You know what?? I put a couple snails in my frogs' waterfall (to keep up with the algae) and I noticed a slimy something or other when I was cleaning the filter the other day! Man, I have some horny ass snails......... It must have been eggs!

No sweat harif......... If I got'em, they're yours.


----------



## Guest (Jun 26, 2006)

My snails lay eggs underwater...and they still hatch. It sucks. I gave a bunch of ramshorn snails to a friend that has a pond. I usually just get them out by hand and throw them away. I've tried the veggie trick (cucumber or zucchini would be more effective than a pea..would pick up more) but I didn't get many. I usually just pick up the biggest ones I see. I've learned to live with them. As long as they don't eat my plants I'll let most of them stay.

I eventually want some clown loaches too! I will wait until I get the 125g tank I dream about though. They are so cute!


----------



## harif87 (Jun 5, 2006)

JustOneMore20 said:


> I eventually want some clown loaches too! I will wait until I get the 125g tank I dream about though. They are so cute!

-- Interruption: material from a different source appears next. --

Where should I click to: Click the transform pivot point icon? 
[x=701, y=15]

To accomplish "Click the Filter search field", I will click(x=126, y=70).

If you have money to invest in a 125 gallon then why dont you just save up a little more to make it saltwater!!!


----------



## Guest (Jun 26, 2006)

I've seen these loaches at some of my local fish stores. I've never kept any of them, but each link has comments from those who have. Each one gets around 4 inches in size, so you should be able to fit a small group of them in your 30 gallon. Hope this helps. 

Zebra Loach (Botia Striata)

Pakistani/Yo Yo Loach (Botia Lohachata)

Skunk Loach (Botia Morleti

And I'm after the same thing with the Clown Loaches. As soon as my turtles die, I'm taking their 100 gallon for some Oscars and Clown Loaches. Only 40 years to go! :lol:


----------



## msdolittle (Mar 4, 2006)

Zebra loach! Thats one that I was reading about!

Well, I'm not good at killing things off........I couldn't smoosh worms for baby birds for pete's sake. I'm going to be shipping as many of these puppies as I can to harif...........yay! They aren't really a nuisance so far, but when I cleaned the 10 gallon tank there were TONS of teeny tiny babies...... I know I dumped some of them but hey, I couldn't help it. I can see them having sex all over my tanks so I anticipate a snail explosion shortly.


----------



## harif87 (Jun 5, 2006)

msdolittle said:


> I can see them having sex all over my tanks so I anticipate a snail explosion shortly.


Well maybe if you turned up the lights and shut off that jazz music they would stop getting it on!


----------



## msdolittle (Mar 4, 2006)

I can't help the sexual tension that courses through this house........ Its just pouring out of the walls. Now if only my frogs would get it on so I could have some of their babies!!


----------